Gevoelens, grenzen en woorden
Een paar weken later spreek ik diezelfde collega in de gang. “Een grapje moet kunnen toch?”, besluit ik mijn verhaal over dat mijn zus me uitlachte toen ik de autoradio uitzette. Ik hoor namelijk niet wat iemand zegt als de radio aanstaat. Zelfs al staat hij op z’n zachtst. M’n zus reageerde hierop: ‘haha, jouw overgevoelige brein kan dit natuurlijk helemaal niet aan! Jij met je hoogsensitiviteit’. ‘En, hoe voelde dat voor jou?’, kaatst mijn collega terug. ‘Niet leuk, niet grappig’, geef ik schoorvoetend toe. ‘Ik wilde juist naar haar luisteren daarom zette ik de radio uit.’
‘Nou, dus zeg dat dan tegen je zus’. Hoe simpel dit ook klinkt, het kwam niet in me op om hierover te gaan ‘klagen’ bij mijn zus. Ik had niet eens door dat ze mij kwetste op dat moment. Dat ze een grens bereikte. Want tot die tijd paste ík me altijd aan. Aan haar norm, die van de maatschappij, of bij wie ik maar in de buurt was. Ik lachte mee als anderen lachen en nam andermans mening klakkeloos over. Lekker veilig.
In de groepsgesprekken met andere HSP’ers vond ik warme herkenning.
Want een eigen mening, een eigen grens? Die had ik tot voor kort niet. Maar dat constant aanpassen is hondsvermoeiend. Zo begon mijn ontdekkingstocht naar mijn gevoelens, grenzen en woorden. Gelukkig zocht ik hierbij hulp en die vond ik bij HSP & Werk. Tijdens mijn coachingstraject hielpen de coachingsgesprekken met Esther me elke keer vooruit. En in de groepsgesprekken met andere HSP’ers vond ik warme herkenning.
Het lukte me al aardig tegenover mijn zus: ‘Hey, luister eens… laatst deed je lacherig over mijn sensitiviteit en dat kwetste me. Ik ben er net pas achter, er is nog veel onduidelijk voor me. Het helpt als je begrip toont’. Een groot moment voor mij, een kleine voor haar. ‘Oké’, zei ze. En sindsdien geniet ik van haar steun en besef ik dat zij ook moet wennen aan de nieuwe mij.

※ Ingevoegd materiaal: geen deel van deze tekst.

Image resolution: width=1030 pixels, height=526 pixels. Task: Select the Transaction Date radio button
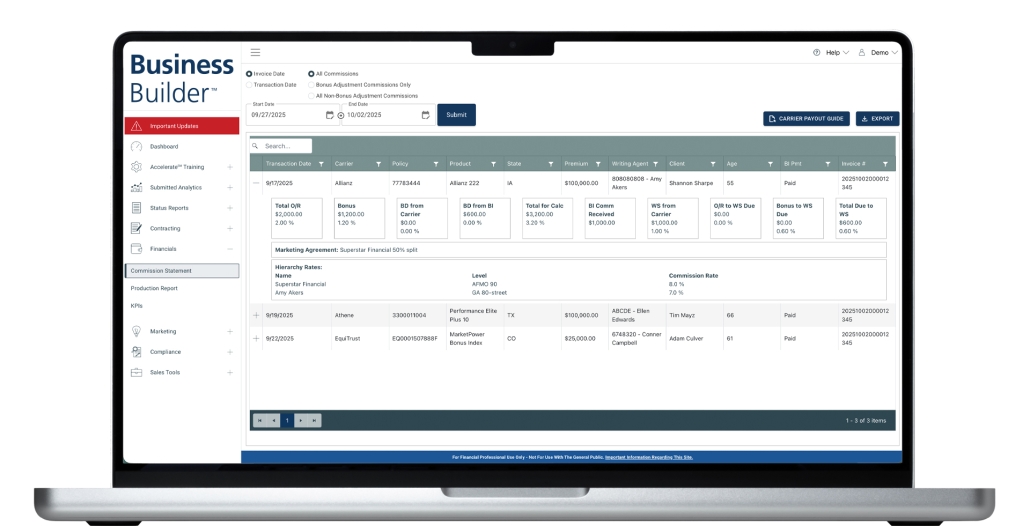(x=249, y=85)
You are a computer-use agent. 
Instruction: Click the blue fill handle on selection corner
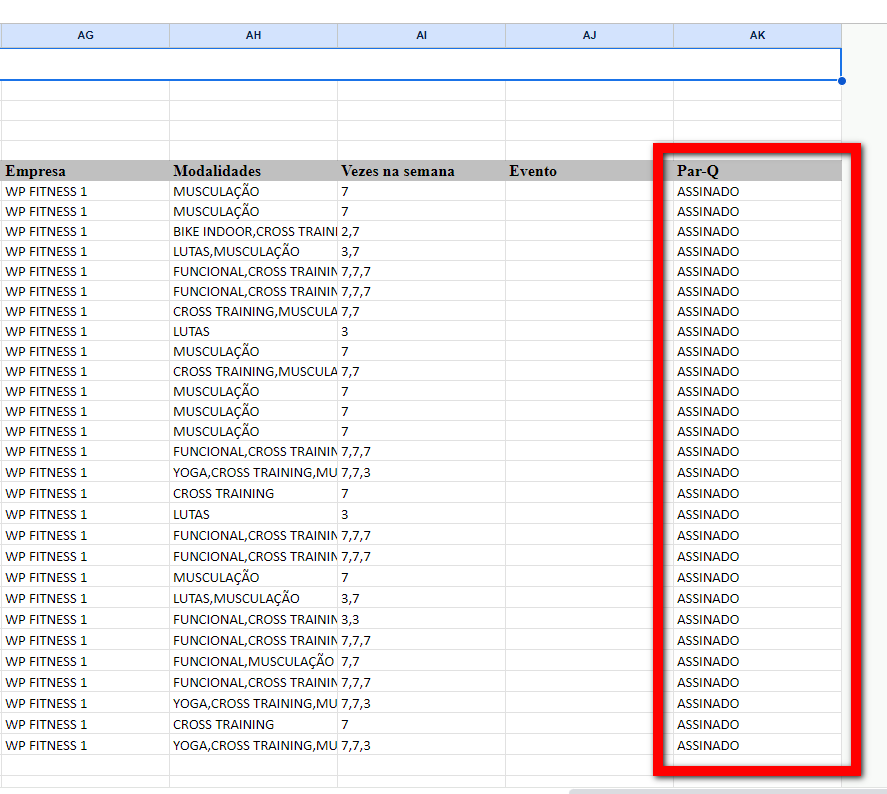[x=841, y=80]
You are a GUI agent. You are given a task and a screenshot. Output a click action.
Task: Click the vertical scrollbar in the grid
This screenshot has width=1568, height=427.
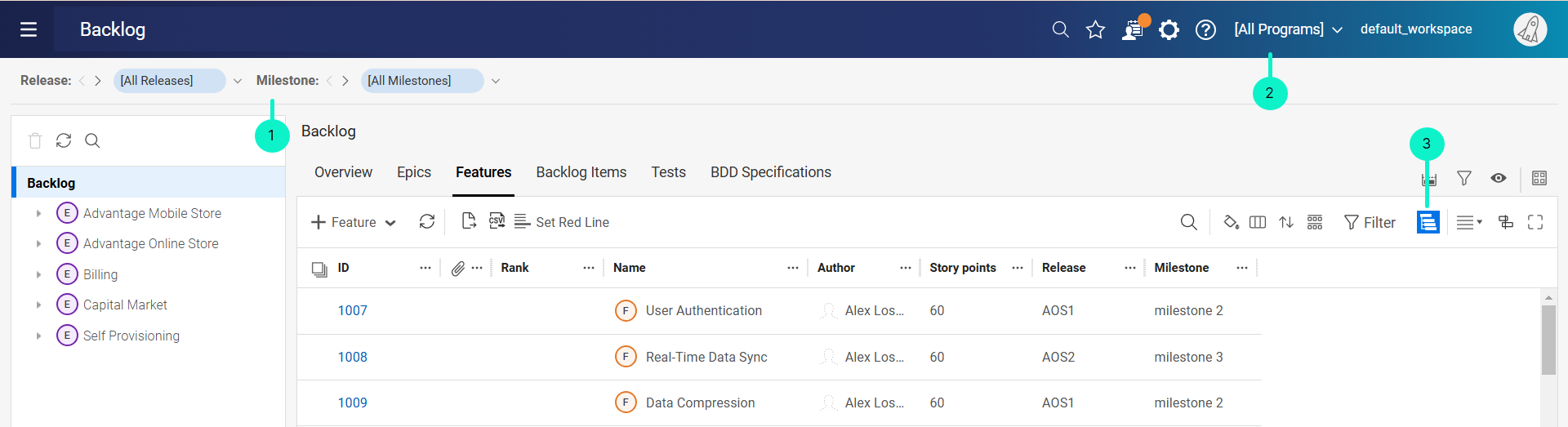tap(1548, 339)
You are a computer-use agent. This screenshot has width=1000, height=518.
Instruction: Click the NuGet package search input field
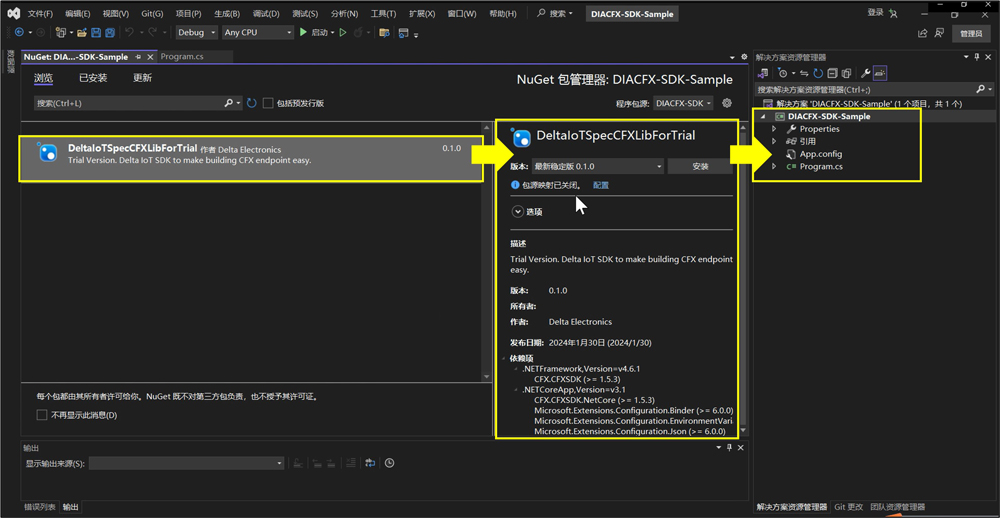tap(128, 103)
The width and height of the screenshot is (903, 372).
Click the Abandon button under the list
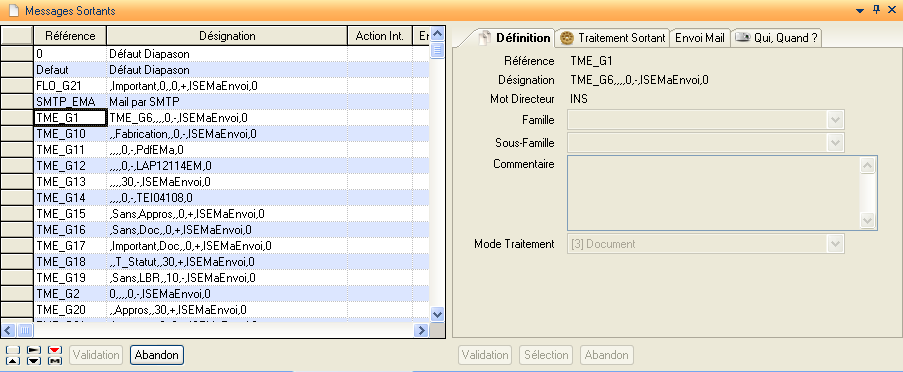coord(157,355)
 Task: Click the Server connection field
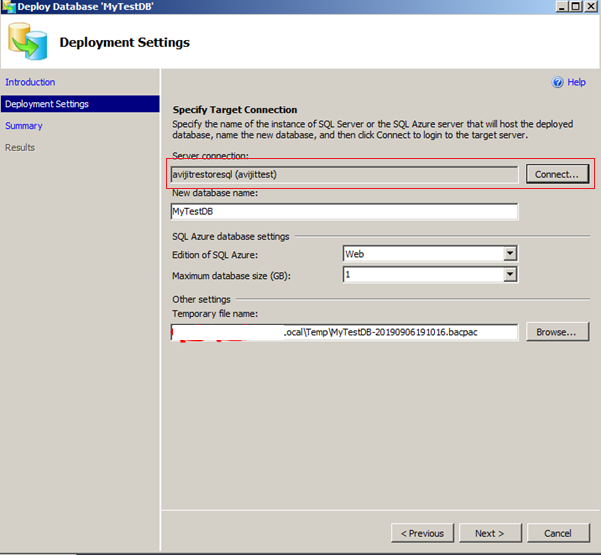pos(344,174)
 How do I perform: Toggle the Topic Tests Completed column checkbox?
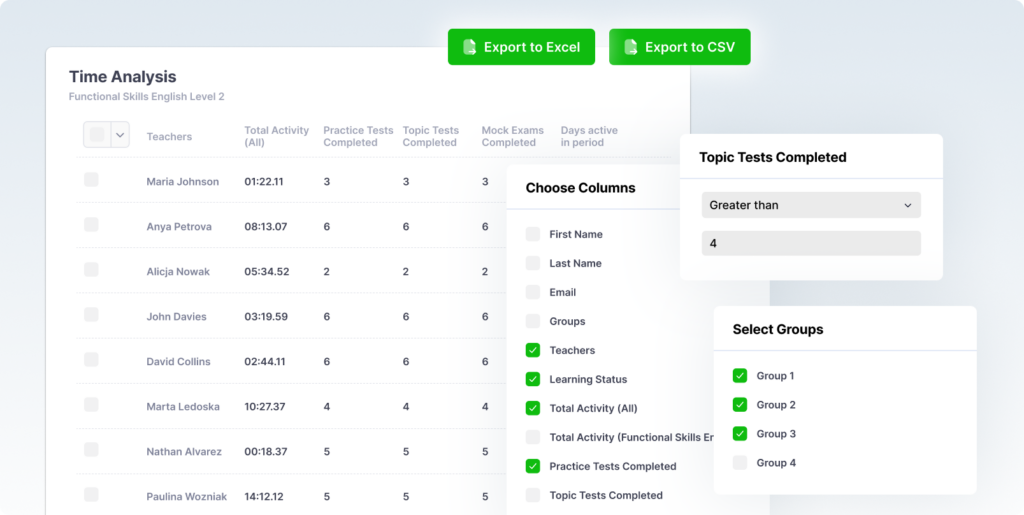(533, 495)
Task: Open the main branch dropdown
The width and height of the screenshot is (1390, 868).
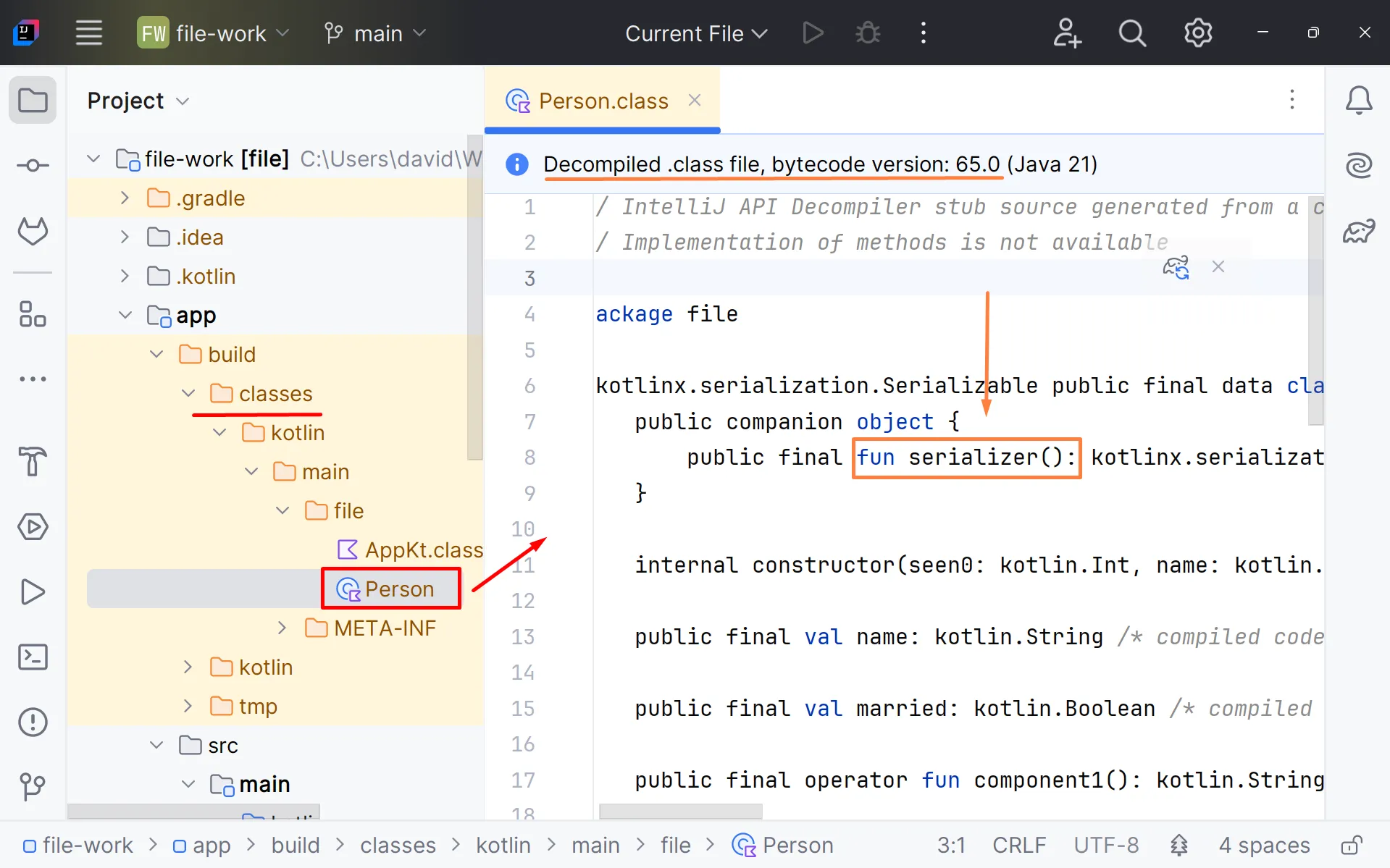Action: (x=376, y=33)
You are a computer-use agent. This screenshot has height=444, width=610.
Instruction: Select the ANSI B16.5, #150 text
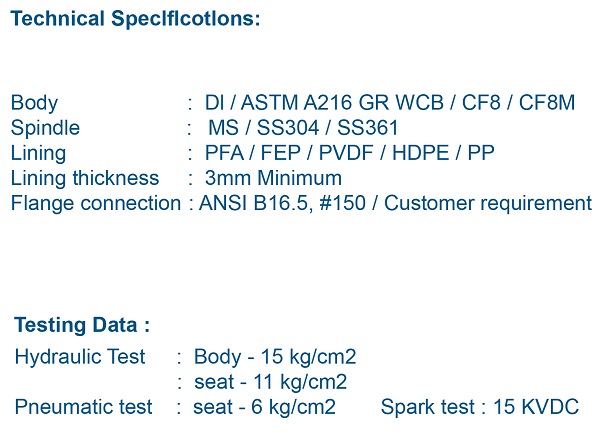282,204
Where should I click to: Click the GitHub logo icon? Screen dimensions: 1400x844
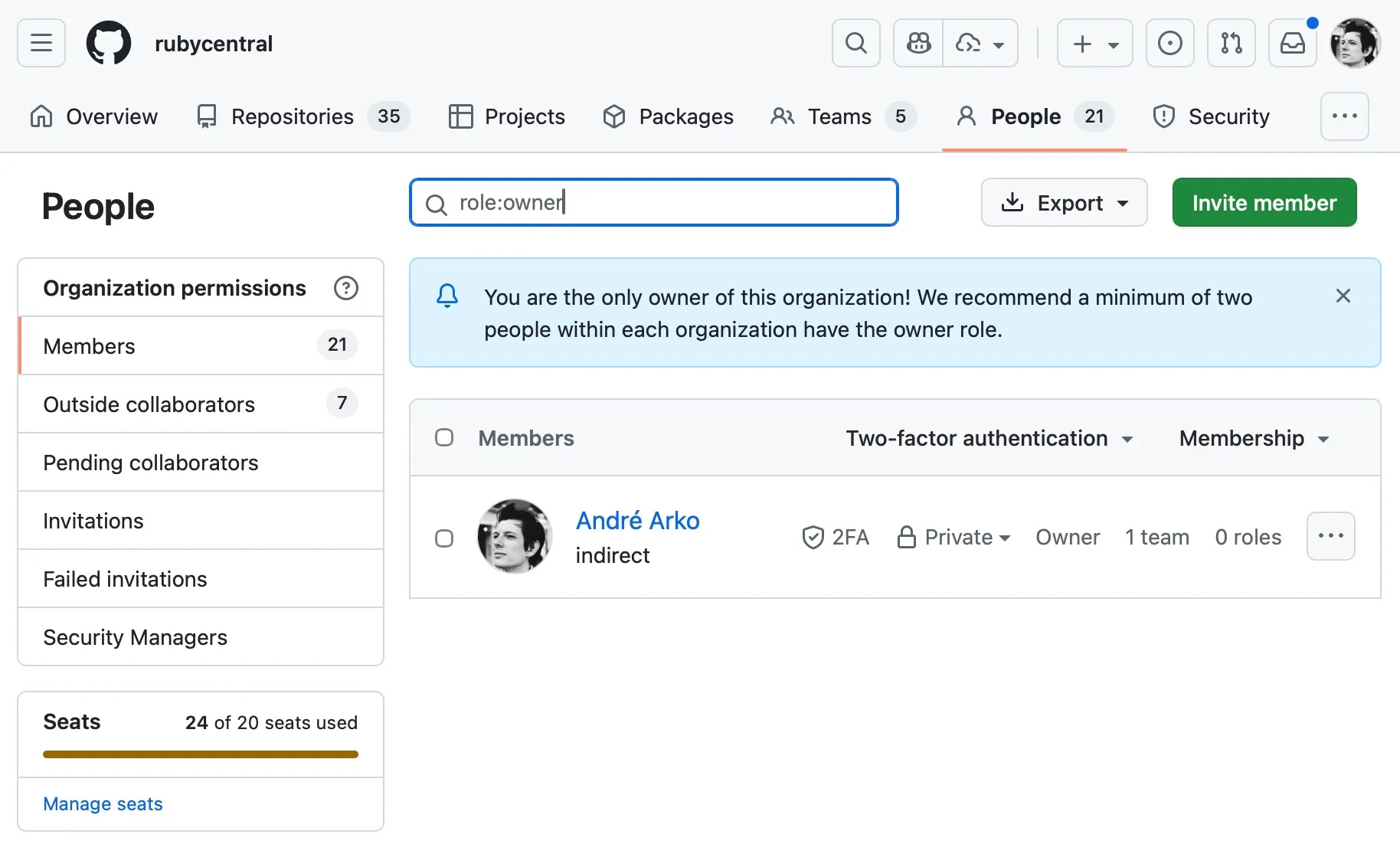click(x=109, y=43)
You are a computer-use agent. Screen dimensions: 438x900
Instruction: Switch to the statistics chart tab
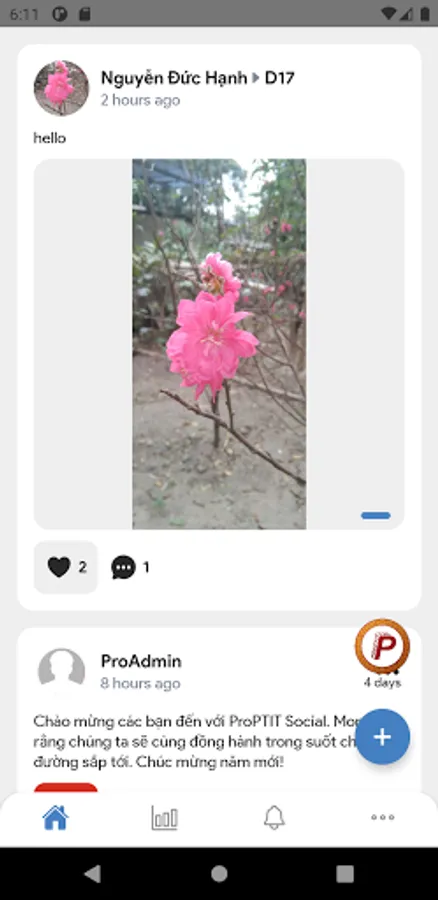[x=164, y=817]
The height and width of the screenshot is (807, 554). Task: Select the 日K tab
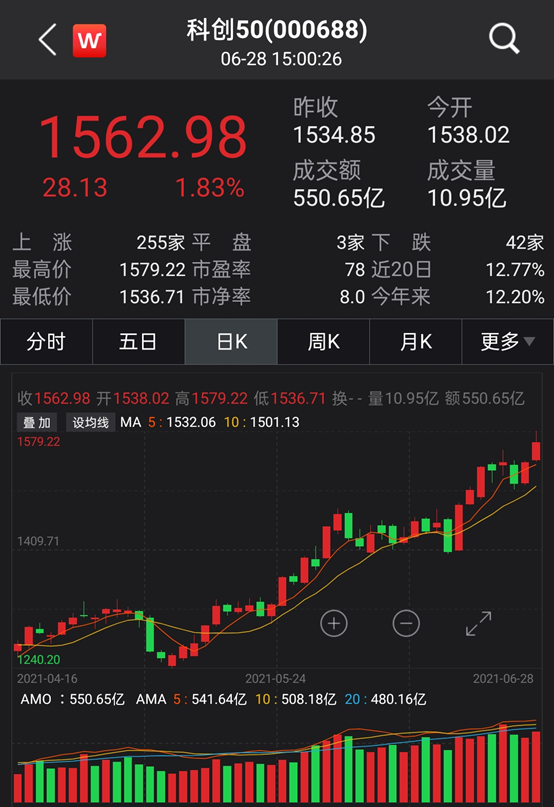pos(231,341)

Het was best spannend maar wat voelde ik me vrij daarna.
Likes en een hartje
Niet elk advies van mijn collega volg ik trouwens zo keurig op. Het advies om mijn hoogsensitiviteit stil te houden bijvoorbeeld. Laatst deelde ik het voor het eerst op
mijn werk: “Zelf ben ik hooggevoelig (HSP) en hoogbegaafd dus zou ik het fijn vinden als daar aandacht voor is en meer begrip voor komt. Zo’n 20% van de mensen is HSP dus het lijkt me een interessante doelgroep qua omvang”, schreef ik in de chat. Het was best spannend maar wat voelde ik me vrij daarna. Er viel een last van mijn schouders waarvan ik niet wist dat ik die droeg. Mijn bericht kreeg heel wat likes én een extra dik hartje van die ene collega.